**WHAT IS REQUIRED**
Answer with the exact lines of the following material from the one containing "Instruction: Click the grey top header bar" through the one containing "The height and width of the screenshot is (987, 1204).", both end lines included.
# # #
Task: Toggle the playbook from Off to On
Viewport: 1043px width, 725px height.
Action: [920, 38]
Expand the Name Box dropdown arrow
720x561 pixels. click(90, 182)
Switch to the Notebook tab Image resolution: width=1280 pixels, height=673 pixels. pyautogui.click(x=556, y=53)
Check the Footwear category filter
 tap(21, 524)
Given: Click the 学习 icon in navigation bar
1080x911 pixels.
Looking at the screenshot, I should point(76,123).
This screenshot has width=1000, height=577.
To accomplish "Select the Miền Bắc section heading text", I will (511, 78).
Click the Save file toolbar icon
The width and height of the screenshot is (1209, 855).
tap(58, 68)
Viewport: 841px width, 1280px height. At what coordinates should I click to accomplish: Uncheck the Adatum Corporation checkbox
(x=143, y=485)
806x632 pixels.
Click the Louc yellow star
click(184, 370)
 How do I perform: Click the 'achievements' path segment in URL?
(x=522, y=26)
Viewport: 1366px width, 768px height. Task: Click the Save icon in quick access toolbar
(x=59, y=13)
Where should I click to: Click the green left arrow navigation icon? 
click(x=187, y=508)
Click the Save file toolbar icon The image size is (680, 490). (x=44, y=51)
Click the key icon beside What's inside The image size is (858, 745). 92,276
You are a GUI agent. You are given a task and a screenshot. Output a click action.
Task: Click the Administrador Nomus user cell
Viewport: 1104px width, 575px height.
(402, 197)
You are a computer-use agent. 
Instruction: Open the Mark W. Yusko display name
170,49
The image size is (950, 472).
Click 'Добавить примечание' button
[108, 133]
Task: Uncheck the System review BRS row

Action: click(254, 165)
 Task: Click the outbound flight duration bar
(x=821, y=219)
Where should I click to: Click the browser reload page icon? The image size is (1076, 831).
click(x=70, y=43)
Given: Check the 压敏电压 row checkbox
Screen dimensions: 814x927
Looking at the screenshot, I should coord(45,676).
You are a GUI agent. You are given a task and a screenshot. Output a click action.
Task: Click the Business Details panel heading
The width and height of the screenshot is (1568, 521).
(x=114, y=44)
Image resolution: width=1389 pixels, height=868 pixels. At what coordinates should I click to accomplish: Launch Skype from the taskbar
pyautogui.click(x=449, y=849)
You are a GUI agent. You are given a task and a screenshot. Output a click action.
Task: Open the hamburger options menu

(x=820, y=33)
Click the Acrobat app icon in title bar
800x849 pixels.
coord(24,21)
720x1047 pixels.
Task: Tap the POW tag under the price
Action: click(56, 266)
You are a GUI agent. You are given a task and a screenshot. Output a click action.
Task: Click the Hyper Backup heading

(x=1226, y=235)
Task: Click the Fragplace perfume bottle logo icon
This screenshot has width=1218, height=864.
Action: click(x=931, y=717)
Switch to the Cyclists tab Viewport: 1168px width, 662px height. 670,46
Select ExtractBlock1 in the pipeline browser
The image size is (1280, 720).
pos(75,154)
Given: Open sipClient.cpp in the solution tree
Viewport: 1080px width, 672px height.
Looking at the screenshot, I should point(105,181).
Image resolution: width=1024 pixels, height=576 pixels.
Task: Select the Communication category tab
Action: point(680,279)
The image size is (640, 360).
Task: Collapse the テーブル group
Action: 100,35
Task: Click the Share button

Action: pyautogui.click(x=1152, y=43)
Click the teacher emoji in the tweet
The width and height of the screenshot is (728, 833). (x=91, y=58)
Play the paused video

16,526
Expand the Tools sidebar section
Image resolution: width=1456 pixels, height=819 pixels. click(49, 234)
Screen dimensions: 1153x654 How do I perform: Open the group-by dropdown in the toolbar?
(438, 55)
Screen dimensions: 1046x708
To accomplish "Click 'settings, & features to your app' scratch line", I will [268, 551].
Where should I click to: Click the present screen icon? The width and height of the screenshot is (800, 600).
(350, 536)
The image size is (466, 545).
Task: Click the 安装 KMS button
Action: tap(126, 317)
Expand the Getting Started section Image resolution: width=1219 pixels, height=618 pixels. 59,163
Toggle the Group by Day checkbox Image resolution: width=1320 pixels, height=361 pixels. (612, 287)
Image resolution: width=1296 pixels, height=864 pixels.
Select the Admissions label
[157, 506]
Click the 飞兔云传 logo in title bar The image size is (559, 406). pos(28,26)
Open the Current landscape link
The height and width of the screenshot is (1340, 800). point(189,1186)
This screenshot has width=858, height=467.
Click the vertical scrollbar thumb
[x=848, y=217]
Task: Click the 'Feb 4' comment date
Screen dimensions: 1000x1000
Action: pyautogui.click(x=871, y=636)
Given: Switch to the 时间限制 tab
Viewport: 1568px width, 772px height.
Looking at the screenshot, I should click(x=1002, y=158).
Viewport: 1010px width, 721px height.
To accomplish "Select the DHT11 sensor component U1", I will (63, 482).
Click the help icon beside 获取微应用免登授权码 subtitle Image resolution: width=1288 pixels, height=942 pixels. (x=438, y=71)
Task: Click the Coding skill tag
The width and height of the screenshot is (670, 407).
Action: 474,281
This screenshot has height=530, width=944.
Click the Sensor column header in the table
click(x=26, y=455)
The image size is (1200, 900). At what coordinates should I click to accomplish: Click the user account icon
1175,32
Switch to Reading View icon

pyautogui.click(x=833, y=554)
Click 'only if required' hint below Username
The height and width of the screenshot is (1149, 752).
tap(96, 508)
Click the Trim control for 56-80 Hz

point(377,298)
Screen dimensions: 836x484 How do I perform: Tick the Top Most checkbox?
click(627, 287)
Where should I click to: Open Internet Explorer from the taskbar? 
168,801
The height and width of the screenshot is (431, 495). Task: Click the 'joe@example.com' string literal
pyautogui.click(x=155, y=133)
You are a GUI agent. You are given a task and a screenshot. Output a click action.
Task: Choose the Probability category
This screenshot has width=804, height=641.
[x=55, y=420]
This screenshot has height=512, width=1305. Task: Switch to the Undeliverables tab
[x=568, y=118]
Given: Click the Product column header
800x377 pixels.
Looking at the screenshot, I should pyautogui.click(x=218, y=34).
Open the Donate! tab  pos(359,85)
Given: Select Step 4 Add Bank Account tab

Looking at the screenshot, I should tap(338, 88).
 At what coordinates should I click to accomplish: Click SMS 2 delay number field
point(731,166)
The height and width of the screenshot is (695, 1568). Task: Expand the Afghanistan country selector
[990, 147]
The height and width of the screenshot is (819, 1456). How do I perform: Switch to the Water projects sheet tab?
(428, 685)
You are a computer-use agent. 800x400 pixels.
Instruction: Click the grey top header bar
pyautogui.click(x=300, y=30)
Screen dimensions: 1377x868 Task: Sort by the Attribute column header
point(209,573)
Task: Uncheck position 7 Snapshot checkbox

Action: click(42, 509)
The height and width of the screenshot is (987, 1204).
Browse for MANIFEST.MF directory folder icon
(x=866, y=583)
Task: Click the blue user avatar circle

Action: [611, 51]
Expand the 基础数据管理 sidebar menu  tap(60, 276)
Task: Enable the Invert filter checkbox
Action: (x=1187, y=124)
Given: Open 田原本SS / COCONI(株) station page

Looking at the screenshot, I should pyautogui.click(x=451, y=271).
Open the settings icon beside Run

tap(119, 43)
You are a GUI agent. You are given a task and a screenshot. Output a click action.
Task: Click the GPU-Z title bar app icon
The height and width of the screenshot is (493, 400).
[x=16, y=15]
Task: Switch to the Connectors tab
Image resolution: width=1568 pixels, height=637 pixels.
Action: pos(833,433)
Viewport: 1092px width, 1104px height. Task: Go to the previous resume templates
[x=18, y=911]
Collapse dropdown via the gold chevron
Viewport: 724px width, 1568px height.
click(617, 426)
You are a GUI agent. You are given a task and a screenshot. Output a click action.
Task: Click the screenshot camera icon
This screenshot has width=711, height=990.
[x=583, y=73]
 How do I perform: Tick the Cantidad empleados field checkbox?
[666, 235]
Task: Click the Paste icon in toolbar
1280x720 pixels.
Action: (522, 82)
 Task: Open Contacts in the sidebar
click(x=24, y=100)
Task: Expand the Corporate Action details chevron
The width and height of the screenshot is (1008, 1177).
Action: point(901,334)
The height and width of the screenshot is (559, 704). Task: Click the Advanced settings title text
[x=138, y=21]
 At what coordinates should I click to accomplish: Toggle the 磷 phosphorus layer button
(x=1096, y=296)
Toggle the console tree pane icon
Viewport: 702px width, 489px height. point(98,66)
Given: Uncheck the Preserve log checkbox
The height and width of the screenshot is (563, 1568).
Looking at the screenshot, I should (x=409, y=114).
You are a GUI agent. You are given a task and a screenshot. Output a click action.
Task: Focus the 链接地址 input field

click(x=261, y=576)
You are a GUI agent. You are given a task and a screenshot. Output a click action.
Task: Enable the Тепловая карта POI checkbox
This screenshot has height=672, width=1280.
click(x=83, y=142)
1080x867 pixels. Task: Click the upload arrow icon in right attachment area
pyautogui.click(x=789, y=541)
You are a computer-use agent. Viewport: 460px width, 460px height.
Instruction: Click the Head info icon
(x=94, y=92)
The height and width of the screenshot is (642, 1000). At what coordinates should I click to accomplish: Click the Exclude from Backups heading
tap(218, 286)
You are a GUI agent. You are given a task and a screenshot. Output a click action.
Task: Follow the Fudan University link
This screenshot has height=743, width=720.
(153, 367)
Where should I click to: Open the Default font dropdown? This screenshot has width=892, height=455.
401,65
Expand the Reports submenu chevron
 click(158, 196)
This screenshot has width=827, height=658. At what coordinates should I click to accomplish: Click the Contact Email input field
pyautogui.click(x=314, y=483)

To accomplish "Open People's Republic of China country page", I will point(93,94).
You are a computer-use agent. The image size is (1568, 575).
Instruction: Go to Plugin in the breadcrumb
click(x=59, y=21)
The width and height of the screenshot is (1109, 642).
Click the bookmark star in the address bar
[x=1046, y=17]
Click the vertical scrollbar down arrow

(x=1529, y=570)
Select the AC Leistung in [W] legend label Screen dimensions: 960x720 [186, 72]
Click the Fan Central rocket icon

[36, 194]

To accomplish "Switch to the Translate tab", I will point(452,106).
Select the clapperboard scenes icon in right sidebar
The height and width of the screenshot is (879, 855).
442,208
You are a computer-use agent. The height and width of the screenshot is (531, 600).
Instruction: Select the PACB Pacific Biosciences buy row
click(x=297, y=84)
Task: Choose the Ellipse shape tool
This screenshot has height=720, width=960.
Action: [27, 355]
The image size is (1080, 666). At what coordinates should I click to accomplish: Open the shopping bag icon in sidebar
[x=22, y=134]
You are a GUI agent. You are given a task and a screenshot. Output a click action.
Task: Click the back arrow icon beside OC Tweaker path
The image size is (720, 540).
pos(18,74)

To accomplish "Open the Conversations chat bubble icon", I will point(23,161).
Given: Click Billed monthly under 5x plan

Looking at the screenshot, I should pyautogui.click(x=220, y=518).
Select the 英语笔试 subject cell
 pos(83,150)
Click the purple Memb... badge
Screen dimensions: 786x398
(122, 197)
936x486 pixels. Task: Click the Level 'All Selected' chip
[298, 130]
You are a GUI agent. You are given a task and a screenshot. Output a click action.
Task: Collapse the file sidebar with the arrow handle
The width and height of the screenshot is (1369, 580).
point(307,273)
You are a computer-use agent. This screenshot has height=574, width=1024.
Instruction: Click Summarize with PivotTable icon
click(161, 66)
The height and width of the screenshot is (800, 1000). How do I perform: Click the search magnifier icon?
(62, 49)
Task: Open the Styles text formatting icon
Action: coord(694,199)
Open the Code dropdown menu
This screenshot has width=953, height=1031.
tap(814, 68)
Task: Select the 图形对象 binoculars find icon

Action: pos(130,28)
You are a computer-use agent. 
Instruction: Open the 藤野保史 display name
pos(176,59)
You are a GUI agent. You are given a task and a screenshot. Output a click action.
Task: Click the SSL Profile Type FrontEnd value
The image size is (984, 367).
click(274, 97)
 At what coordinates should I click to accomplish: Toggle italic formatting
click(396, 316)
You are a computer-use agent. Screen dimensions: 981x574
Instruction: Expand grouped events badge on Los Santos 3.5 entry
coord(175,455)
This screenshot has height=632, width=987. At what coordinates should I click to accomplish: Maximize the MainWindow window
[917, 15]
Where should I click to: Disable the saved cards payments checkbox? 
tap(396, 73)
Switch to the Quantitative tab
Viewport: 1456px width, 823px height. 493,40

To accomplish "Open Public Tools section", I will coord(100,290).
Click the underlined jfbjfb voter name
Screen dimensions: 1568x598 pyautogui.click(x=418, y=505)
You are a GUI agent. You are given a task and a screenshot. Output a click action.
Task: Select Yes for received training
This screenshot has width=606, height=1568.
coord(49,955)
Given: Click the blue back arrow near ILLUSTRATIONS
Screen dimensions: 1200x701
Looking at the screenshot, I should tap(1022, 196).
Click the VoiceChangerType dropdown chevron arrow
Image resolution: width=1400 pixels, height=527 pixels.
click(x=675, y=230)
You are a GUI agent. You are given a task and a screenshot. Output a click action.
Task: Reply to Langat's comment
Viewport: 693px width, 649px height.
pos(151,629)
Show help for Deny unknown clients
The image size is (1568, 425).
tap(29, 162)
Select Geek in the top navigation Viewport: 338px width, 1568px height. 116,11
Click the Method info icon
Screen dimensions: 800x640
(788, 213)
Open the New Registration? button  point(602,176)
# # #
**TASK SOLUTION**
Instruction: Click the grey top header bar
pyautogui.click(x=300, y=30)
Screen dimensions: 1377x868 Task: Sort by the Attribute column header
point(209,573)
Task: Uncheck position 7 Snapshot checkbox

Action: click(42, 509)
The height and width of the screenshot is (987, 1204).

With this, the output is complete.